▶ TASK DETAILS
Turn the records into a numbered list, starting at the first line and ending at the line that contains "click(x=247, y=157)". Leave out any blank lines.

+++ DATASET ROWS +++

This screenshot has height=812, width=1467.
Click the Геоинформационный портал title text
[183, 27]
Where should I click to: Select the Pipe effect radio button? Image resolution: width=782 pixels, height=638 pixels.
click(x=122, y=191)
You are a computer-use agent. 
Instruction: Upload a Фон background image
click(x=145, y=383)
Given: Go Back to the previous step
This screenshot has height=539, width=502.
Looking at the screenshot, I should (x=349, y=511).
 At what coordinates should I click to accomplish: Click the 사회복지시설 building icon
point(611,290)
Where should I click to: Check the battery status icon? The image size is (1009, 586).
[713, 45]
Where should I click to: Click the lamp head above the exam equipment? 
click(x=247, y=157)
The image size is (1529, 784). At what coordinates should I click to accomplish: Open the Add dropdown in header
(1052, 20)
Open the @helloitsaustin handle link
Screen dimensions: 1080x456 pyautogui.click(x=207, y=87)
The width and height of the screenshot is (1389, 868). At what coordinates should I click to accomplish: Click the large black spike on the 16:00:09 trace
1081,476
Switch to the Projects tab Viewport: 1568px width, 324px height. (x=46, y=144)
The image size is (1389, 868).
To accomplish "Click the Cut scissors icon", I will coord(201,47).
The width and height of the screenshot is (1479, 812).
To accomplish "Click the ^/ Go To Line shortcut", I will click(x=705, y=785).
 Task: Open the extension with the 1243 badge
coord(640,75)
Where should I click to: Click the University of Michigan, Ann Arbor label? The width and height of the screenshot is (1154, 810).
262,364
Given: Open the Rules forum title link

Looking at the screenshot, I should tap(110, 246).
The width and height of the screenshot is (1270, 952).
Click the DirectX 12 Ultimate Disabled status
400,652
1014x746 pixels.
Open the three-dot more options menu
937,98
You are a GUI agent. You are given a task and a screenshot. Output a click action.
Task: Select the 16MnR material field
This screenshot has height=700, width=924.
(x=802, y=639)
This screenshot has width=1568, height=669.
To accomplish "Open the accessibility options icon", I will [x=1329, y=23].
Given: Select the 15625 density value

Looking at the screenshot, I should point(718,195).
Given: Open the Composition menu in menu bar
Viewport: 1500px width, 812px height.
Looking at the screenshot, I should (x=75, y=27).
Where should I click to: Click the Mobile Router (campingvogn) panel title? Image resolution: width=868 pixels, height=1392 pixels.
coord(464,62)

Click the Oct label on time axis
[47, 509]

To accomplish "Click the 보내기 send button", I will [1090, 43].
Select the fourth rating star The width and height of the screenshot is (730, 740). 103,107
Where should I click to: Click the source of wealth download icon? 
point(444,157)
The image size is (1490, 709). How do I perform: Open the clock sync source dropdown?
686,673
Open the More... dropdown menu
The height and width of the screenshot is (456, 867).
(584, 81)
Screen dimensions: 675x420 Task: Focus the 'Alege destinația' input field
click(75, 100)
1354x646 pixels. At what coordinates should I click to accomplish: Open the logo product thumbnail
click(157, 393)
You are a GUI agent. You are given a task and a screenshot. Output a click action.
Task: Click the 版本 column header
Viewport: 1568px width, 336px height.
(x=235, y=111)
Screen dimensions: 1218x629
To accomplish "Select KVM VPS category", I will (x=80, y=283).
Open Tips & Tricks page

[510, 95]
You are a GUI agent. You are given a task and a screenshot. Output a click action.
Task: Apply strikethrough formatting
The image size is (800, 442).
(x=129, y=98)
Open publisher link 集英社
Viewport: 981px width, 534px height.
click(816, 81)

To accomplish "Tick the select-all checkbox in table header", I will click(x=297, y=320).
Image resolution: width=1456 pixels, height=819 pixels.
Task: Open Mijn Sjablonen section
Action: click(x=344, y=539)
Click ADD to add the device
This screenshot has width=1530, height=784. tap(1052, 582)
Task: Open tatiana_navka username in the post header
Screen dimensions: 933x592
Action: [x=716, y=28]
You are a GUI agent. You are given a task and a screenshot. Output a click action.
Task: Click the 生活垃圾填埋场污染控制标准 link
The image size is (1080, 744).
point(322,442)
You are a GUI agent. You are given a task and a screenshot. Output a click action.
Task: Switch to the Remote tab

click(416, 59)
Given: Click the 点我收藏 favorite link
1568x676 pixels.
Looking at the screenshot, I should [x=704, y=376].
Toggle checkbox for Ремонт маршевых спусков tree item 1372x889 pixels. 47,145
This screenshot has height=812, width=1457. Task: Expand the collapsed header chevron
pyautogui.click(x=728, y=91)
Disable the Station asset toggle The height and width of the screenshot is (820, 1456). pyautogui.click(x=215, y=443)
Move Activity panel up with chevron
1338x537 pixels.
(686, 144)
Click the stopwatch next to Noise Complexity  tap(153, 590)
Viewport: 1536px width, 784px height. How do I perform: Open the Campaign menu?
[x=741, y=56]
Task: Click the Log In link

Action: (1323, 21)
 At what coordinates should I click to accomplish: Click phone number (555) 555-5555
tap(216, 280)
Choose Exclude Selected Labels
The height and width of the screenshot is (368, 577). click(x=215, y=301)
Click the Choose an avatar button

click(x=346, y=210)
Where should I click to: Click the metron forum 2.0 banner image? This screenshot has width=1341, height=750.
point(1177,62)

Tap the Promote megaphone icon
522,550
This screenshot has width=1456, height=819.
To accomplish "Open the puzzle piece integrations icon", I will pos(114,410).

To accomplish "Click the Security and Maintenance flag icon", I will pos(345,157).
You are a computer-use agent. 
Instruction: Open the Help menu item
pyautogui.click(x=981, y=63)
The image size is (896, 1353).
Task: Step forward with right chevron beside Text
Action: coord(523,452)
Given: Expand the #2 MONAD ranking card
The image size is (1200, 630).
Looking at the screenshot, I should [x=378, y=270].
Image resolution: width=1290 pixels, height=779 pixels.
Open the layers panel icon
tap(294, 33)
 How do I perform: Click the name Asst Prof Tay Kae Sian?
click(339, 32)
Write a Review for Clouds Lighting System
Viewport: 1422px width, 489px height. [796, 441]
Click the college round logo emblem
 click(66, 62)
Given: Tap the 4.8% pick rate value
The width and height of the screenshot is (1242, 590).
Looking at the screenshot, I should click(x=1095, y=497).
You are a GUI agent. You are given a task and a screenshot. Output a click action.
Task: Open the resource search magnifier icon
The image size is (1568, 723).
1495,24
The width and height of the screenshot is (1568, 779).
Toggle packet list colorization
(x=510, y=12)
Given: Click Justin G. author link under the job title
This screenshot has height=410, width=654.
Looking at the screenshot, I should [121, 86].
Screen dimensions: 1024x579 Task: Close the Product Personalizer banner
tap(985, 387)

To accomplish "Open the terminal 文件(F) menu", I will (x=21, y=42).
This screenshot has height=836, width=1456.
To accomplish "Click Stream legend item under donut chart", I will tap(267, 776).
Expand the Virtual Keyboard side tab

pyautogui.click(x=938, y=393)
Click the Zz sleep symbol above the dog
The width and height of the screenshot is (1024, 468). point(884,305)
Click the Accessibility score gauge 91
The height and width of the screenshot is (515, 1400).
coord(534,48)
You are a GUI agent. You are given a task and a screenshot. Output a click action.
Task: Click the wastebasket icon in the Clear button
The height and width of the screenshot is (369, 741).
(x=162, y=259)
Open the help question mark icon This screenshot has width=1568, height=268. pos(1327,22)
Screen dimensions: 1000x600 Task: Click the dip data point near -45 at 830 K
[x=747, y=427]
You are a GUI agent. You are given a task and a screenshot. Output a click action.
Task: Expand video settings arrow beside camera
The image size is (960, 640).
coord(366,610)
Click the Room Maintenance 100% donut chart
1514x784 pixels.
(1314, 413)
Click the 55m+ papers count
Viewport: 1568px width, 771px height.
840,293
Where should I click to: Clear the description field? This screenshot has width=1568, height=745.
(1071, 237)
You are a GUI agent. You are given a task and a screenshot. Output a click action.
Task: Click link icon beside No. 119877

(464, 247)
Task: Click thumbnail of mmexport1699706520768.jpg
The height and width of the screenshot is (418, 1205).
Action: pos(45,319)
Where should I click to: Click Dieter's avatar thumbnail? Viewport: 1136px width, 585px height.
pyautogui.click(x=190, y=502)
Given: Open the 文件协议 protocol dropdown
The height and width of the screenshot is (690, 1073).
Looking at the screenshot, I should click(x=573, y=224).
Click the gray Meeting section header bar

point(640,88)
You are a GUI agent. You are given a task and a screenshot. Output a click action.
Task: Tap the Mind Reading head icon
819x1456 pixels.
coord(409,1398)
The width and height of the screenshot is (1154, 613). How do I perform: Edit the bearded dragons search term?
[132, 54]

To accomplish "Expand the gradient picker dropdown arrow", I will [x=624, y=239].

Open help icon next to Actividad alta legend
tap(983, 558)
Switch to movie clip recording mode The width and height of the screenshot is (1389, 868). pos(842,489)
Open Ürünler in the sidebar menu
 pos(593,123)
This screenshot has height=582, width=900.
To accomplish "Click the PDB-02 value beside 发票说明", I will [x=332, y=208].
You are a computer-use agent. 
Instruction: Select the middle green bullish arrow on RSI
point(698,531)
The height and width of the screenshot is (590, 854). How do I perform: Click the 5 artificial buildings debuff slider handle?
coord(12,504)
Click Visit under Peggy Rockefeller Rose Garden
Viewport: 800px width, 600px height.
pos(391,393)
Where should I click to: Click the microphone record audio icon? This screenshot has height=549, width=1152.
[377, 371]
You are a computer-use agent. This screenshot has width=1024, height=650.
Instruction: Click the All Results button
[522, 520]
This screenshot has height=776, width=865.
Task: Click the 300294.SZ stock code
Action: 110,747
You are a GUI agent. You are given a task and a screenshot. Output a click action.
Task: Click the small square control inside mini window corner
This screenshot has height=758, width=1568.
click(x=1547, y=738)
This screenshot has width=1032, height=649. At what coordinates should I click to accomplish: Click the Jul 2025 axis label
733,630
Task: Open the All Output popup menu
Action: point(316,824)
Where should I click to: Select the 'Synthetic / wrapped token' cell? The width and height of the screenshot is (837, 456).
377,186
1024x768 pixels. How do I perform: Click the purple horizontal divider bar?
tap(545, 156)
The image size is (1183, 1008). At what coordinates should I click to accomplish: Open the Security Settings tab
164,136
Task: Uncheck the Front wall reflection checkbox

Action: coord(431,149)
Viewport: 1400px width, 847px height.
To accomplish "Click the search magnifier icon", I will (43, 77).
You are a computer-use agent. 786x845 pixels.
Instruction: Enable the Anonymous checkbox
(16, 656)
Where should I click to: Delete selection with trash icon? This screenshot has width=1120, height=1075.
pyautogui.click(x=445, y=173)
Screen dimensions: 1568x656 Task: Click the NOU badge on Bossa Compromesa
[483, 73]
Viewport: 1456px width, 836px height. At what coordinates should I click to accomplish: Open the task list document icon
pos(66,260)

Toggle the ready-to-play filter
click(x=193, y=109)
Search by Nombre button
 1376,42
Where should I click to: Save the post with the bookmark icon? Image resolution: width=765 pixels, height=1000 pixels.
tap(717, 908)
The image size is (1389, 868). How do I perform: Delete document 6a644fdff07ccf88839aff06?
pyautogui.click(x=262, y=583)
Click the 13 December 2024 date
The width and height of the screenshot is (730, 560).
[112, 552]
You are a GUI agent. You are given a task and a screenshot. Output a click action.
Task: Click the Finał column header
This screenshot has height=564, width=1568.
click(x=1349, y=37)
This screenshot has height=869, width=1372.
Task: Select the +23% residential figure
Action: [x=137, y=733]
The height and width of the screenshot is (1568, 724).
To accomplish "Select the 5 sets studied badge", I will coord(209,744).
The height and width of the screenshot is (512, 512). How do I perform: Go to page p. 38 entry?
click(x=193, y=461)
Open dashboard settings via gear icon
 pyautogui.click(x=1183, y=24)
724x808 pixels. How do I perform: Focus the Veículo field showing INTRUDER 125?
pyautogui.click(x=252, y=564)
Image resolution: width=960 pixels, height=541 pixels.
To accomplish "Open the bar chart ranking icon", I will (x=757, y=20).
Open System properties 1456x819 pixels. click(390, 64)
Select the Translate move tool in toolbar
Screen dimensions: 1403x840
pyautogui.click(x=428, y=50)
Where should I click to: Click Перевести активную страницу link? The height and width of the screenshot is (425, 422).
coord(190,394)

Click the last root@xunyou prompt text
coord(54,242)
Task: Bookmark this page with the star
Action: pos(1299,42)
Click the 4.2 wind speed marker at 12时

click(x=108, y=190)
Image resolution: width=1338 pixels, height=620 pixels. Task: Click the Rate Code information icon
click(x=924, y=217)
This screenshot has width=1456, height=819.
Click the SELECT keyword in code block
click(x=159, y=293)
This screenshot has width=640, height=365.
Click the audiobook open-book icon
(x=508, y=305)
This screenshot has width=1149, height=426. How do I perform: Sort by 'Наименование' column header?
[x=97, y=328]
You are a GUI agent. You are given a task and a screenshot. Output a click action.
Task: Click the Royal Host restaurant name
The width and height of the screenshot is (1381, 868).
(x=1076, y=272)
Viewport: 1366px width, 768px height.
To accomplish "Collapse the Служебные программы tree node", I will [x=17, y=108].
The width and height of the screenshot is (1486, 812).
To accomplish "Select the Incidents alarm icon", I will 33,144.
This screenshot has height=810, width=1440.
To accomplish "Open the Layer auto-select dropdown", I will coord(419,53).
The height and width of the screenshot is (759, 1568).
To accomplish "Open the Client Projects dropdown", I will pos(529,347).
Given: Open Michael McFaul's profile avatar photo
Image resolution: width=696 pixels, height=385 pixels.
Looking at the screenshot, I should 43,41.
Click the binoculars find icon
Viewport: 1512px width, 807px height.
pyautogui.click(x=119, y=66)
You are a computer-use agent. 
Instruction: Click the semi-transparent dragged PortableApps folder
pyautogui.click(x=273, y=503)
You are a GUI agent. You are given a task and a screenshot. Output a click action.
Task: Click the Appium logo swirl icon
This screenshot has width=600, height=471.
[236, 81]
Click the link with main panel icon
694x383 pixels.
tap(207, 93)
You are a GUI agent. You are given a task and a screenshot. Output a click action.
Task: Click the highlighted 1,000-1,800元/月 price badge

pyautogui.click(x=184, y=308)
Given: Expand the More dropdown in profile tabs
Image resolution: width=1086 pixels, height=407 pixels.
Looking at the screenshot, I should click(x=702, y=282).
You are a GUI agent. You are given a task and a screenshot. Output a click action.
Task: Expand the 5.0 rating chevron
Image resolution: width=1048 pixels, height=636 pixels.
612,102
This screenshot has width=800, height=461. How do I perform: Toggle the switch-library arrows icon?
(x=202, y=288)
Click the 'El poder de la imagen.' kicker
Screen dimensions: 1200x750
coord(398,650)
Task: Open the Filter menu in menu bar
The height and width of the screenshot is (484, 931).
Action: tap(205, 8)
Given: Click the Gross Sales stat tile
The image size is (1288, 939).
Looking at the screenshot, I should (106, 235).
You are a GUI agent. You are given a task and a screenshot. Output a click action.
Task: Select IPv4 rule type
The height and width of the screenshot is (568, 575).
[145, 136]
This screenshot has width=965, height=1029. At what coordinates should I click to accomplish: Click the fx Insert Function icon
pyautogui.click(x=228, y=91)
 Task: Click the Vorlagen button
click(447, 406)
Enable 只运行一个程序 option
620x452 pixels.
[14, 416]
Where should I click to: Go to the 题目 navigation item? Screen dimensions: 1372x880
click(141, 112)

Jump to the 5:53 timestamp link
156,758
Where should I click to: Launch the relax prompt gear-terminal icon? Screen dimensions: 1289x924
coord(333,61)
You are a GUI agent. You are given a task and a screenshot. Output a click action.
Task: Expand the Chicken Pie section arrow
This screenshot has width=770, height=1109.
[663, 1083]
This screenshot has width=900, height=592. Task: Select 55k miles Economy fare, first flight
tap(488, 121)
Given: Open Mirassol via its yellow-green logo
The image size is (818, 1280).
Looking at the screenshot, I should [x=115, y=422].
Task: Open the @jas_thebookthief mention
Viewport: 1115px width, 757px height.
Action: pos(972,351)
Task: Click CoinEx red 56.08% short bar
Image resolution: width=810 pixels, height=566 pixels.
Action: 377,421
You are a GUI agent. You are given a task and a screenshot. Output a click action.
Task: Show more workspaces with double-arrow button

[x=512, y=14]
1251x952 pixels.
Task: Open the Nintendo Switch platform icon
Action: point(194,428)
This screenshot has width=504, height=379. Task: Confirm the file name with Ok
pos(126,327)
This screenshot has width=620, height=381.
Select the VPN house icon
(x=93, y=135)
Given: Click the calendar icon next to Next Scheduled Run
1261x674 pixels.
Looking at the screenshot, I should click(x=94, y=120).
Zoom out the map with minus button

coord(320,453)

+++

▶ EXERCISE RESPONSE
1. This screenshot has height=812, width=1467.
2. Click the Геоинформационный портал title text
3. [183, 27]
4. Where should I click to: Select the Pipe effect radio button? Image resolution: width=782 pixels, height=638 pixels.
5. click(x=122, y=191)
6. You are a computer-use agent. 
7. Instruction: Upload a Фон background image
8. click(x=145, y=383)
9. Given: Go Back to the previous step
10. This screenshot has height=539, width=502.
11. Looking at the screenshot, I should (x=349, y=511).
12.  At what coordinates should I click to accomplish: Click the 사회복지시설 building icon
13. point(611,290)
14. Where should I click to: Check the battery status icon? The image size is (1009, 586).
15. [713, 45]
16. Where should I click to: Click the lamp head above the exam equipment? 
17. click(x=247, y=157)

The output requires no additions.